Unfortunately, the experimental evidence reported in [10,14,15] is insufficient to be used for a decisive choice between the models. The crucial point is that the estimated values of ${\tau }_0$ (or ${\tau }_0^{*}$) for the AFM nanoparticle samples tested there vary from ${10}^{-12}$ to ${10}^{-9}$ s. This is a general issue: until now, the evaluation of the attempt time is a “weak point” in superparamagnetic theory. Such an evaluation goes via determining the blocking temperature $T_B$, which is usually identified with the position of the cusp of ZFC magnetization curves. As shown in [22], this method, besides being strongly affected by the polydispersity of the sample, is nevertheless acceptable in the case of ferromagnetic nanoparticles, but may cause huge errors if applied—as was done in [10,14,15]—to AFM nanoparticles with ${\mathbf{\mu }}_u$. Due to that, one has to admit that the uncertainty in the evaluation of ${\tau }_0$ remains huge even if the particle volume and ${\mathbf{\mu }}_u$ are well known.

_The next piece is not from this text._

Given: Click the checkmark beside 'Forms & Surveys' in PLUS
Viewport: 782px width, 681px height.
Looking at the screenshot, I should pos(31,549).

A direct way to compare the model predictions would have been to make a set of AC measurements on a number of otherwise identical nanoparticles differing just by the value of their uncompensated magnetic moments. As far as we know, no such attempts have been made so far. Although, the task of preparing such samples seems to pose a serious problem, this does not mean that it is impossible in principle. For example, the technique of synthesizing artificial ferritins that enables one to modify the iron-containing core of the apoferritin protein cage [23,24] might offer a plausible solution.

6. Conclusions

A kinetic model of low-frequency magnetic susceptibility for antiferromagnetic nanoparticles bearing uncompensated magnetic moments was developed. In this frequency domain, the exchange interaction maintains a strong correlation (anti-parallelism) of the sublattice magnetizations, thus forming the antiferromagnetic vector $\mathit{L}$ of constant length. The permanent (uncompensated) magnetic moment ${\mathbf{\mu }}_u$ entailed by the nanosize of the particle comes out as a result of the difference between those magnetizations. Due to that, in equilibrium vectors ${\mathbf{\mu }}_u$ and $\mathit{L}$ are always coaligned. The kinetic equation that describes the effect of thermal fluctuations on the particle magnetodynamics is formulated for the motion of $\mathit{L}$, so that the magnetic response is an optional result of decompensation. The orientation relaxation time is proportional to the sublattice magnetization and refers equally to the rotary relaxation of $\mathit{L}$ and ${\mathbf{\mu }}_u$.